Déplaire (et déplaire fortement) ou émouvoir (toucher fortement).
Écrire c’est être libre, sans limite pour la pensée, sans limite pour l’expression. Dans l’acte d’écrire, il n’y a pas de place pour la censure ni l’autocensure.
Alors, oui, il faut être forte, il faut être libre.
J’ai commencé à écrire dès mes sept ans. Et je fais allusion à un travail constant, régulier comme l’écriture, d’abord, de petites nouvelles (témoignages de mon temps, de l’atmosphère à l’école primaire, des sentiments de mes camarades et des miens), puis de poèmes. Au fur et à mesure que j’avançais dans l’écriture, « je » est devenu « un autre » à travers lequel je voyais le monde (son monde) avec nos sensibilités liées. « Je » était un panda chinois, un garçon de huit ans amoureux d’une jeune fille de son âge, une mère de trente ans, une personne morte. « Je » n’avais plus de limite, si ce n’est une empathie terrible pour tout ce qui traversait ses sens. « Je » c’était moi, bien sûr, avec mon histoire personnelle, cet héritage, mes souffrances, mes joies, mes envies, mes phantasmes, et puis c’était aussi ce qui n’était pas, ce qui, peut-être, ne serait jamais que sur papier.
Tour à tour refuge, défouloir, archive ou simple exercice (mental et physique), écrire est devenu mon métier.
Un « je ne sais faire que ça » ou encore « c’est la seule chose que je sache bien faire ».
Poétesse relativement peu connue, je ne gagne que 10% sur mon premier livre (du prix de vente du livre) et des petits pourcentages sur des livres collectifs. Je réalise des ateliers d’écriture (rémunérés), des commandes ou des propositions suite à des appels à projets, des résidences d’écriture.
Je n’ai pas d’appartement propre, je cohabite avec ma mère, en colocation. Chacune paie sa part puisqu’on est locataire d’un HLM (certes, en centre-ville), puisqu’elle a failli être licenciée cet été et qu’elle a conservé un poste à mi-temps dans un bled paumé.

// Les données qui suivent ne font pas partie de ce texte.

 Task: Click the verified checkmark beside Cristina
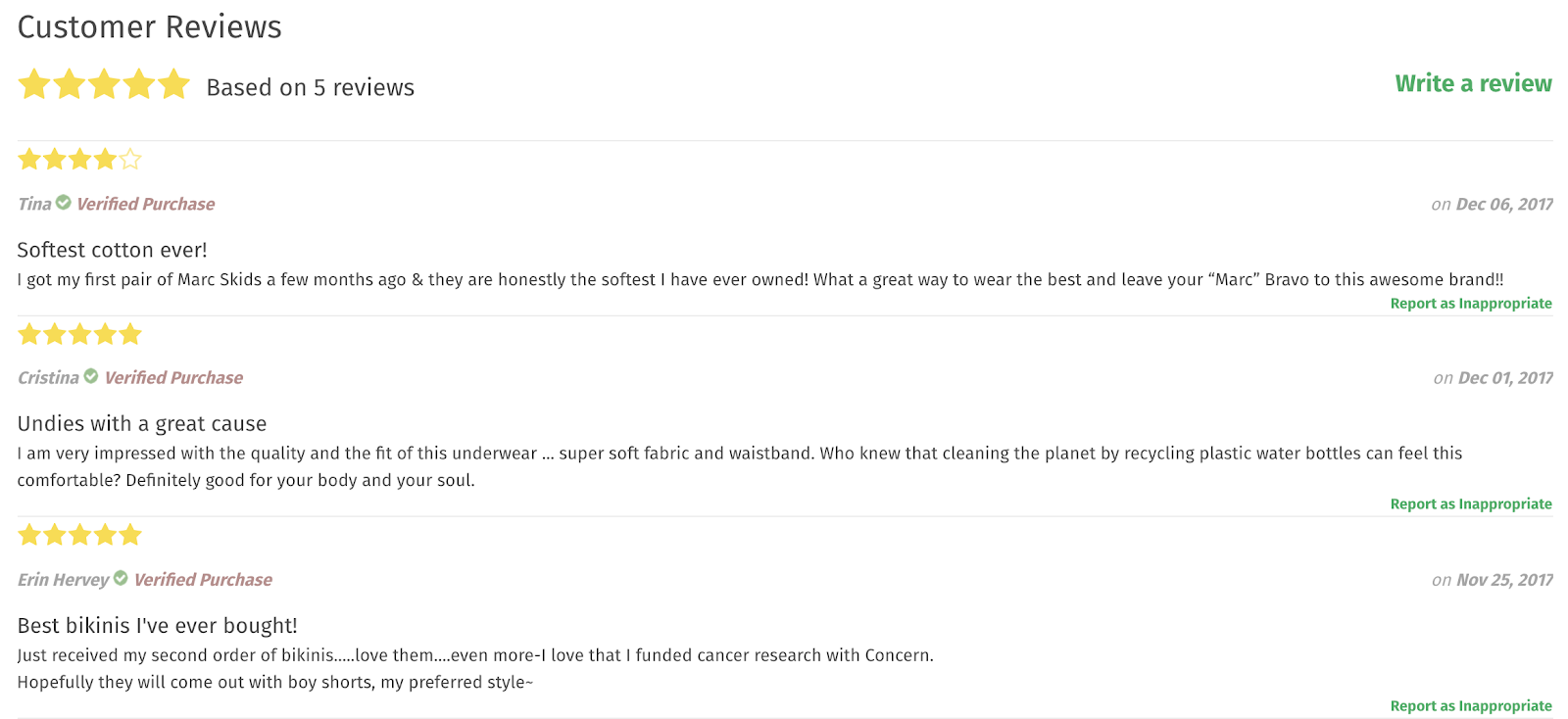(x=91, y=376)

Cela implique que je n’ai pas beaucoup d’argent pour sortir, pour flâner le long des boutiques et des sites de voyages. Je suis en fait assez sédentaire, je reçois des habits d’amis plus privilégiés, et je sors de temps en temps.

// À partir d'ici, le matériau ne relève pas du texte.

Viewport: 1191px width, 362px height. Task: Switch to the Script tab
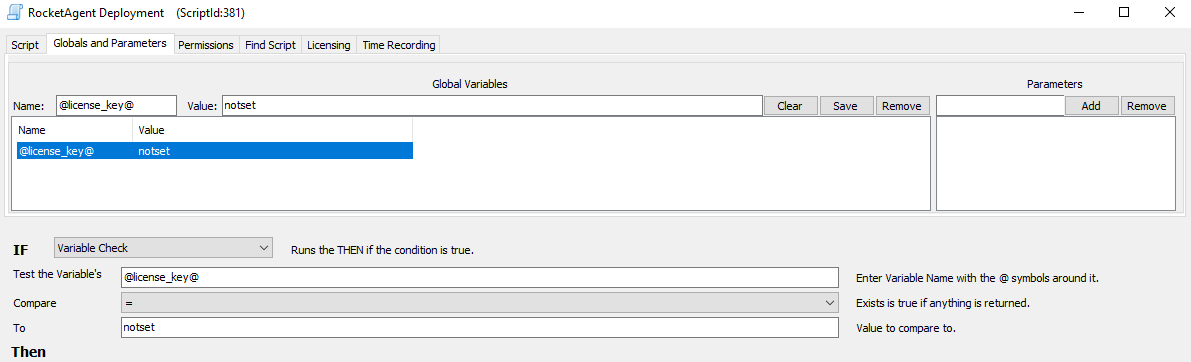pos(25,45)
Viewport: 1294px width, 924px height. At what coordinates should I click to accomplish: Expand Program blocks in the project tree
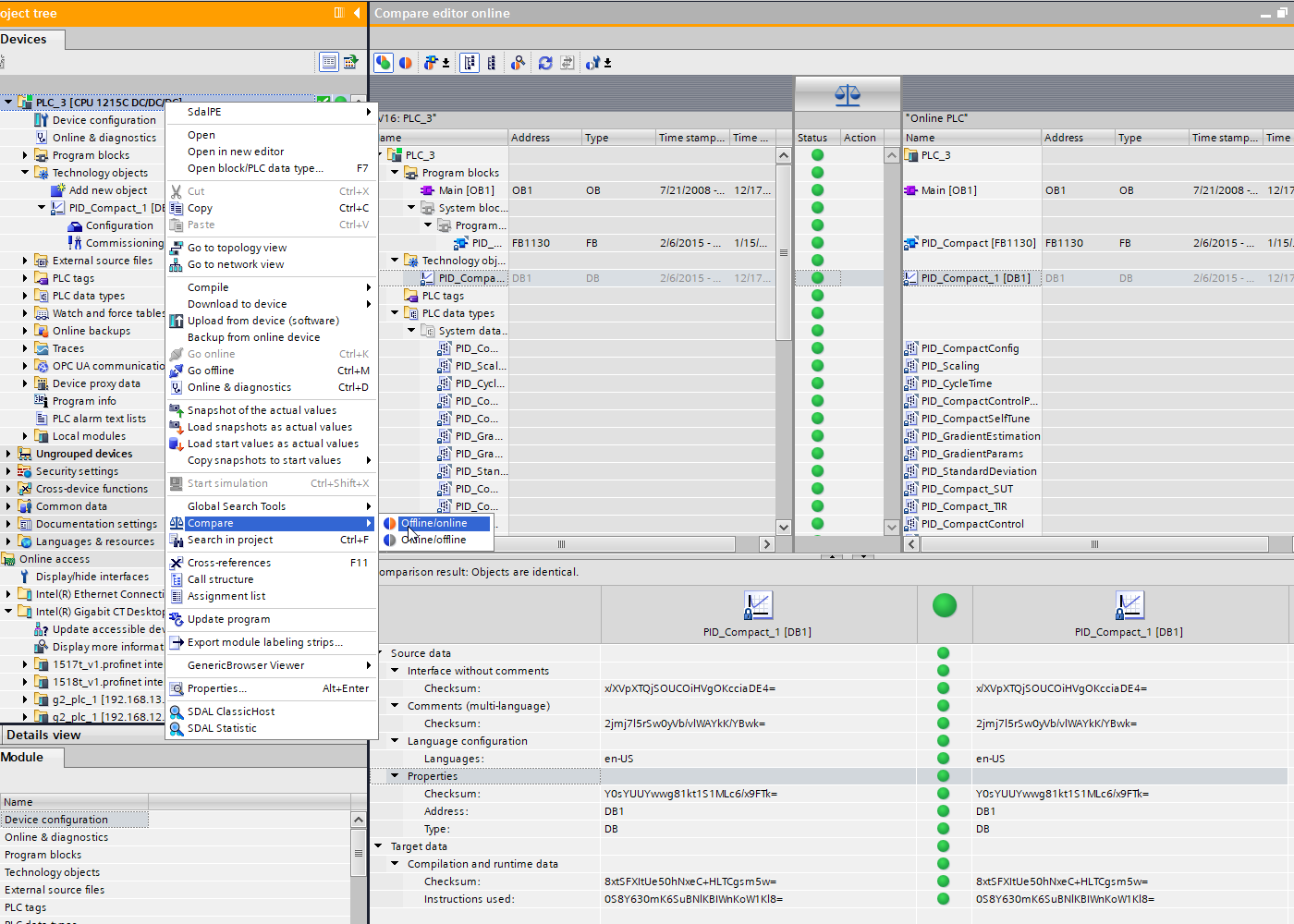pos(25,155)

Pourtant « tu as fait Sciences Po Grenoble ».
Pourtant « tu es intelligente, tu saurais te vendre ».
Pendant trois ans, je me suis « vendue » dans le marché du travail, j’ai accumulé les CDDs d’une semaine, de quelques mois. On m’a même proposé un contrat de saisonnier alors que je travaillais pour un musée parisien qui sous-traitait son personnel d’accueil et de billetterie (tout le « petit personnel ») à une boîte cherchant coûte que coûte le profit.
Et je suis tombée, aussi, de fatigue, et de précarité (j’habitais Paris) après ces trois années.
Écrire c’est un combat social.
« Tu ferais mieux de faire autre chose qui rapporte plus ». Si j’étais rentière, la question se poserait-elle ainsi ? Qui a le droit d’écrire et qui ne l’a pas ?
« Tu devrais écrire un roman, ça rapporterait plus, tu aurais plus de chance de décoller ».
Qui a le droit d’écrire de la poésie et qui ne l’a pas ?
Je suis poétesse. Je ne sais faire que ça. Je ne ferai que ça. Écrire de la poésie.